Стоимость «Вокзала с мебелью» составила 166 619 руб. 14 1/2 коп. Стоимость «службы по оному» – 44 511 руб. 23 1/2 коп. Купцу Федору Кузьмину заплатили 160 руб. за прокат двадцати зеркал в Вокзале.
На «исправления» после наводнения 1824 г. Вокзала и служб израсходовано в общей сложности более 11 тыс. руб.
Относительно оценки Вокзала как творения О. Монферрана сошлюсь на Е.А. Борисову. По ее мнению, в Екатерингофском парке «были построены готические общественные сооружения, оказавшие значительное воздействие на дальнейшее развитие русской архитектуры. Наиболее крупным из них был екатерингофский „воксал“, готический стиль которого, заимствованный у знаменитого лондонского „Воксхолла“, вскоре стал традиционным для первых русских железнодорожных вокзалов. Они получили то же наименование. Павловский вокзал сочетал роль публичного общественного здания с большим концертным залом (собственно „воксал“) с функциями железнодорожной станции»[228].
Из объявления в газете 1836 г.[229] можно узнать, что екатерингофский Вокзал служил местом хранения вещей («биллиар и буфет краснаго дерева и бумажныя канделабры, изображающия фигуры женщин, иностранца Луциана Ломбардии»), которые выставляла на продажу городская Аукционная камера.
Первым арендатором Вокзала, с 1825 г., был Арпен.

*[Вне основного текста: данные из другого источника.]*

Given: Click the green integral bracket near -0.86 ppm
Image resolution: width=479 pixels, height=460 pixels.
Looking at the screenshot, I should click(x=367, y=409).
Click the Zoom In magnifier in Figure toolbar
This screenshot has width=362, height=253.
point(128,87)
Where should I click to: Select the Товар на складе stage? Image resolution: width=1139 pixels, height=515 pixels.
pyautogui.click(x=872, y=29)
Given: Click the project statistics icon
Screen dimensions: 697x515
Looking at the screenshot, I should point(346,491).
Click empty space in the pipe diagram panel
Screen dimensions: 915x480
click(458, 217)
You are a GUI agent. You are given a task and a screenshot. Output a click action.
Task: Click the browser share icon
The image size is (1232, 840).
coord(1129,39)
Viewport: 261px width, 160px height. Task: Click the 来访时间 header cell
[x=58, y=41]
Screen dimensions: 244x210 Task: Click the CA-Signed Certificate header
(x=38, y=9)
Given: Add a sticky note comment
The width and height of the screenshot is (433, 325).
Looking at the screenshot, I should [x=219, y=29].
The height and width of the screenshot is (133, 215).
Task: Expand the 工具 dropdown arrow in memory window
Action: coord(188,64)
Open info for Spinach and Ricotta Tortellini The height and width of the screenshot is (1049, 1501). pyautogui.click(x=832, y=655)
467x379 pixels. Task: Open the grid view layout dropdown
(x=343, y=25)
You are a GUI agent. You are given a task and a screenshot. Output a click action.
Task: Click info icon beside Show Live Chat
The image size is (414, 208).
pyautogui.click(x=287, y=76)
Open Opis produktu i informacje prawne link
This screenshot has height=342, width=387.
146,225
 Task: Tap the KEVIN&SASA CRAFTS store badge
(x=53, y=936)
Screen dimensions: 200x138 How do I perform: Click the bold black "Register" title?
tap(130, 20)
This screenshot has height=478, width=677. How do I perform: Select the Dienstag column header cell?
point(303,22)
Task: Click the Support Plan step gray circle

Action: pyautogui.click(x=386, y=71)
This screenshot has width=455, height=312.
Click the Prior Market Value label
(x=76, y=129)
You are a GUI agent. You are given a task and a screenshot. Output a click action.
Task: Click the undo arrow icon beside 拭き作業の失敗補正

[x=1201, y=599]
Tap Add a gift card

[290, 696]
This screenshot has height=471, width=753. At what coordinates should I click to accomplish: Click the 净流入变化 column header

В 1859-1860 гг. произведено «капитальное исправление» Вокзала «и принадлежащих к нему строений» I Округом путей сообщения.
До 1863 г. трактиры, гостиницы и ресторации различались между собой по «набору» «удовольствий», «увеселений» или «регламентов». Так, исключительное право «держать биллиарды» имели только трактиры, ресторациям вменялось в обязанность иметь для посетителей общий стол. В эти три типа трактирных заведений не дозволялся «впуск» нижних воинских чинов, людей, одетых в ливреи, армяки, «смурые кафтаны» и нагольные тулупы – они допускались в харчевни. Но харчевни не имели права продажи индеек, каплунов, кур, цыплят, дичи, живой стерляди, осетрины (и ряда других продуктов).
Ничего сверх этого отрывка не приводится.